A retrospective medical record and administrative data review were conducted for all pediatric psychiatric visits of children aged 5 to 18 years who were seen and discharged from the Greenville Memorial Hospital ED between January 1, 2007, and June 31, 2013. These subjects were diagnosed by the ED physician at the time of the visit using codes ranging from 290.0 to 319.0 based on the International Statistical Classification of Diseases and Related Health Problems, Ninth Revision codes.

Results

The mean (SD) age of children in the postprogram period (14.3 ± 3.1) was younger than during the preprogram period (14.9 ± 3.1) (P < 0.001) with the greatest increase in the 11- to 15-year age group (42% vs 35%, respectively).
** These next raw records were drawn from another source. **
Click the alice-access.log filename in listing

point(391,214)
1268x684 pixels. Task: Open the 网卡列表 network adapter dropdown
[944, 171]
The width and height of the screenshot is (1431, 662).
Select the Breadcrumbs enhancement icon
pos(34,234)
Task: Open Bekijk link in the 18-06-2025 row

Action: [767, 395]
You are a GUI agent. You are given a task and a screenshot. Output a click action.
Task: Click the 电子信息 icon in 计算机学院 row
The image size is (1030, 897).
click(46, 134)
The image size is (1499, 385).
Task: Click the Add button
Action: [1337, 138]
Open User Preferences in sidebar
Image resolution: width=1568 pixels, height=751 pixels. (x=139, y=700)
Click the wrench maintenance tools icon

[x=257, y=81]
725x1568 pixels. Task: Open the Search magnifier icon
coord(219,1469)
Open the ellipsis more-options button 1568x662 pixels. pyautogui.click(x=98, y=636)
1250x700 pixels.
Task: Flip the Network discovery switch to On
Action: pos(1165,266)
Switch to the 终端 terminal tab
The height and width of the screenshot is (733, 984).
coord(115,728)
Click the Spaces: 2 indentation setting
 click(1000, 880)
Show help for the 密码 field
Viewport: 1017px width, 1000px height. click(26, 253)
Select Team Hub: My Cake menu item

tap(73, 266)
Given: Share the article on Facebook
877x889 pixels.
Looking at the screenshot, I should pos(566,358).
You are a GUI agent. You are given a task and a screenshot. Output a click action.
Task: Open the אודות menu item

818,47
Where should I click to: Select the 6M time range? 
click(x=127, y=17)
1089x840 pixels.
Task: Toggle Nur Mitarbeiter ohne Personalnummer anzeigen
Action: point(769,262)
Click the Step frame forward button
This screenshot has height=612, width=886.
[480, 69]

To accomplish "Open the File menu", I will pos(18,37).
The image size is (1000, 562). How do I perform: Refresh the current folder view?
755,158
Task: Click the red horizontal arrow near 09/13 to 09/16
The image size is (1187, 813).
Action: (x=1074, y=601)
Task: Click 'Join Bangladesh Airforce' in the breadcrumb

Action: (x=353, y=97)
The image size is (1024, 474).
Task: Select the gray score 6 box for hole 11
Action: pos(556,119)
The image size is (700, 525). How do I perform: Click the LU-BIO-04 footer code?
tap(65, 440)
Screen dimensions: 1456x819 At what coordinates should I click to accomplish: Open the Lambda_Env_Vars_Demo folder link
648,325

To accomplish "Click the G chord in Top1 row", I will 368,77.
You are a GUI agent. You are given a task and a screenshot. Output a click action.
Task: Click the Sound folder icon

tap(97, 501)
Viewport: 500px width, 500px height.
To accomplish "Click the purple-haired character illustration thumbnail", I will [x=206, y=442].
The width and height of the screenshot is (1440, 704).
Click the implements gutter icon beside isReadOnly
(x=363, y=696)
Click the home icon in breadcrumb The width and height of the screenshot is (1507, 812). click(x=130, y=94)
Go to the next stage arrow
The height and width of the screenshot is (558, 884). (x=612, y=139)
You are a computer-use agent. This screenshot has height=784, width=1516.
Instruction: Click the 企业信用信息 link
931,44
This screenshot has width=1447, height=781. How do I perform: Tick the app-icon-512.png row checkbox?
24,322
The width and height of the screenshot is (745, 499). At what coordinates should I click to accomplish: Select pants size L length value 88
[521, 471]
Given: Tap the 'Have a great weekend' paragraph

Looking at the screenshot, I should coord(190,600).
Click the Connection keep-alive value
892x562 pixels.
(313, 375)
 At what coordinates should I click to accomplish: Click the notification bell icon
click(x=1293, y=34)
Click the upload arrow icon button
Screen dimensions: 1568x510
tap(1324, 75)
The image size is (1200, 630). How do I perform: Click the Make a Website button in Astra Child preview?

Patients in the postprogram period were significantly more likely to be discharged to a psychiatric hospital than during the pre-program period (18% vs 9%, respectively). After the initiation of the program, ED length of stay decreased significantly from 14.7 to 12.1 hours (P < 0.001) and costs per visit decreased slightly from US $602 to US $588 (this difference was not statistically significant).

Conclusions

Although this model of care has significant costs associated with it, the efficiency of care for psychiatric pediatric patients in the ED improved after targeted training of ED staff and provision of these specialized services within the ED.